AI in Customer Experience: 7 Ways to Boost Customer Satisfaction with AI in 2026
Mary snaps up shoes online with a few quick clicks, thanks to a savvy chatbot. Instant answers about the delivery time? She’s got them. Package problems? A swift conversation with the robot solves that fast.
That’s AI in customer experience, revolutionizing service with every interaction.
And if you ignore it, you may lag behind. Many are already tapping the AI options to improve their businesses’ digital customer interactions. According to a CMSWire survey, over two-thirds of executives expect the technology’s impact to be transformative or significant within the next two to five years.
Here’s how your business can use AI for customer experience to improve customer satisfaction, retention, and lifetime value. And even more – cut support costs and make customer support agents more productive.
1. Hyper-Personalizing Experiences at Scale
The vast majority of consumers – 80%, according to a 2024 Deloitte study – prefer brands that offer personalized experiences and report spending 50% more with them. And they feel happier, too, with a 2024 SAP Emarsys report noting that 64% of U.S. shoppers say AI has improved their retail experiences.
Additionally, it benefits businesses as well. The same Deloitte study found that 80% of consumers are likely to make another purchase from a brand after experiencing a personalized shopping experience.
There’s still plenty to achieve. The 2024 Deloitte study highlights a major perception gap: while 92% of retailers believe they effectively offer personalized experiences, only 48% of consumers agree.
Enter personalization at scale: an AI-powered system that continuously analyzes swaths of real-time customer data ingested from multiple channels. It reveals patterns in each individual’s behavior and identifies their preferences and needs to power hyper-personalized experiences, such as:
- Personalized product/service recommendations for cross-selling and upselling
- Tailored experiences based on real-time behavior predictions and look-alike models
- Custom content feeds
- Targeted marketing communications
- Next best action recommendations
- Rewards and recognition based on individual customer information
With AI, you can finally serve every customer as a micro-segment of one. As Oleksandr Trofimov, Chief Technology Officer at unicrew, puts it, “Thanks to its soft and multi-point touch, AI has been a game-changer for customer experience. Customers don’t appreciate brands’ intrusive chasing, and generative AI is capable of making customer engagement even more precise and natural than a human could.”
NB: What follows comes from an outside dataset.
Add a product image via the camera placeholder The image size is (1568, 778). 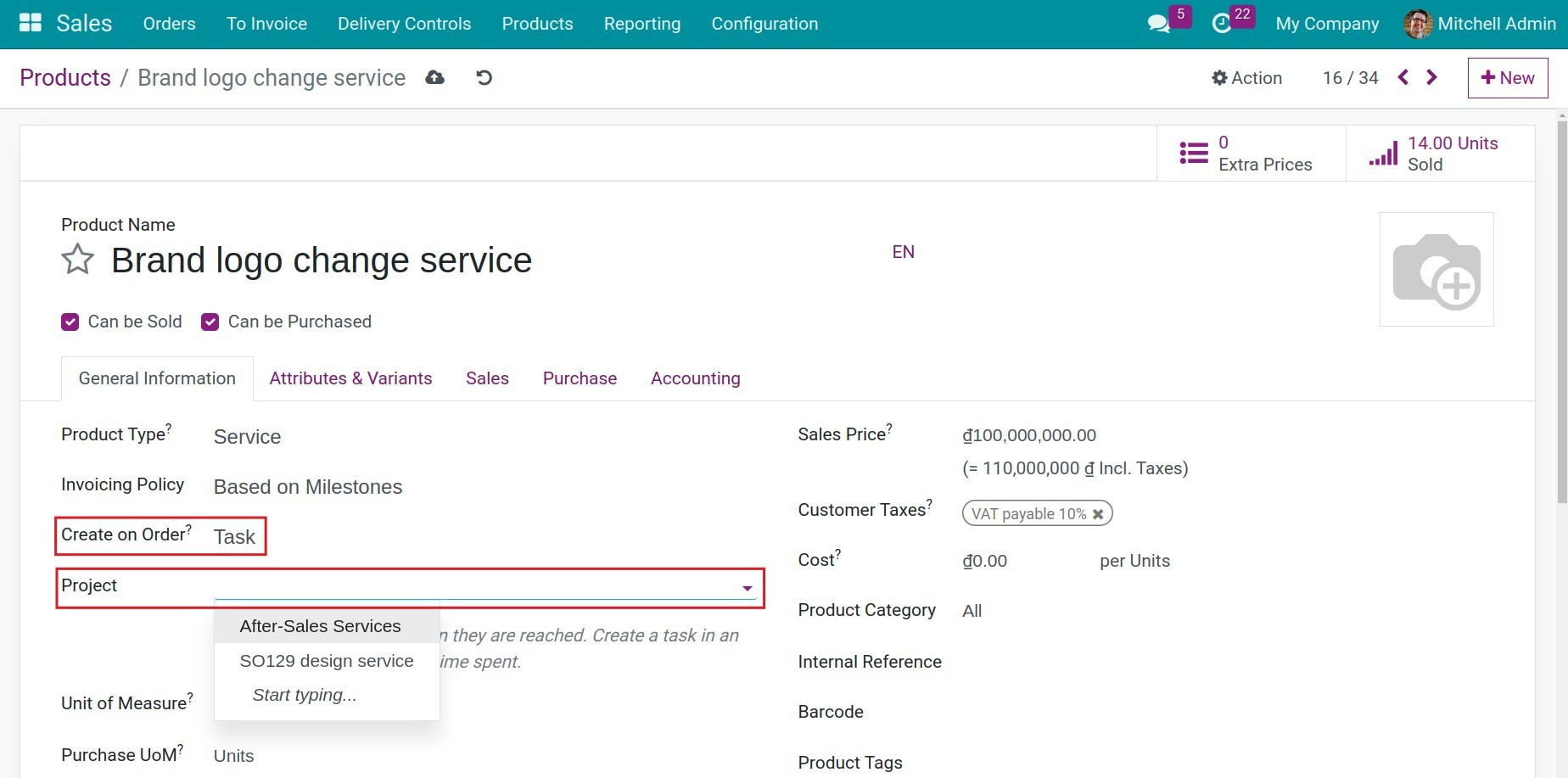(1436, 269)
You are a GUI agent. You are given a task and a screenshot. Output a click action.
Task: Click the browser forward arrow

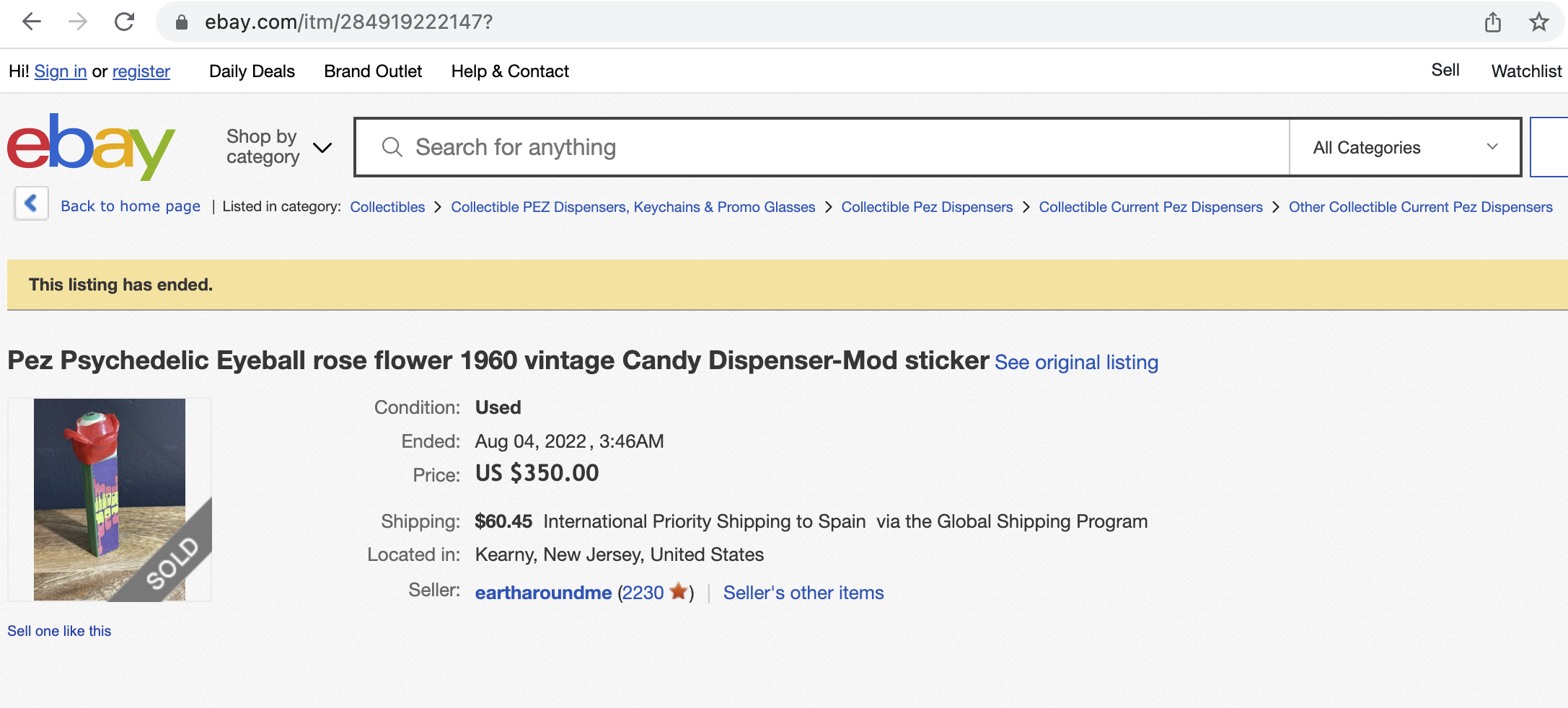[x=78, y=22]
However, introducing an AI personalization at scale solution requires unifying all customer data by connecting its sources and ensuring real-time data ingestion. You need to get it done before introducing real-time segmentation, customer journey analytics, or AI at scale.
Who Does It Right?
Starbucks has its own AI platform, dubbed Deep Brew, that continuously analyzes customer data to tailor experiences to each individual. Besides personalized marketing messages, the system can also pinpoint the most suitable menu suggestions, offers, and rewards for each customer.
The Deep Brew system optimizes the customer journey based on both in-app and in-store interactions, increasing both customer engagement and the number of active Starbucks Rewards program members.
Calm, a meditating and mindfulness app, turned to Amazon Personalize to tailor content recommendations to users’ preferences. The recommendations engine was first put into place for Sleep Stories and then scaled to the rest of the content. It generates batch recommendations for every user once per two days.
Introducing personalized recommendations allowed Calm to increase daily user engagement by 3.4%.
2. Enabling Around-the-Clock Assistance
Executives consider customer self-service the most impactful AI use case, according to a recent CMSWire survey. 53% of them expect the technology to transform self-service at their organization, up from 45% the year before.
Oleksandr Trofimov agrees that this use case is another game-changer for businesses: “Another significant advantage of AI in customer experience is its scalability. In the past, many executives faced the issue of their processes being unable to address business growth. However, with AI, solutions can be scaled to quickly and efficiently address growing customer requests.”
Furthermore, according to 2024 data from Kaizo, 61% of customers would choose the prompt responses of AI over waiting for a human agent. A 2025 report from YourGPT also notes that 74% of customers prefer chatbots for simple questions.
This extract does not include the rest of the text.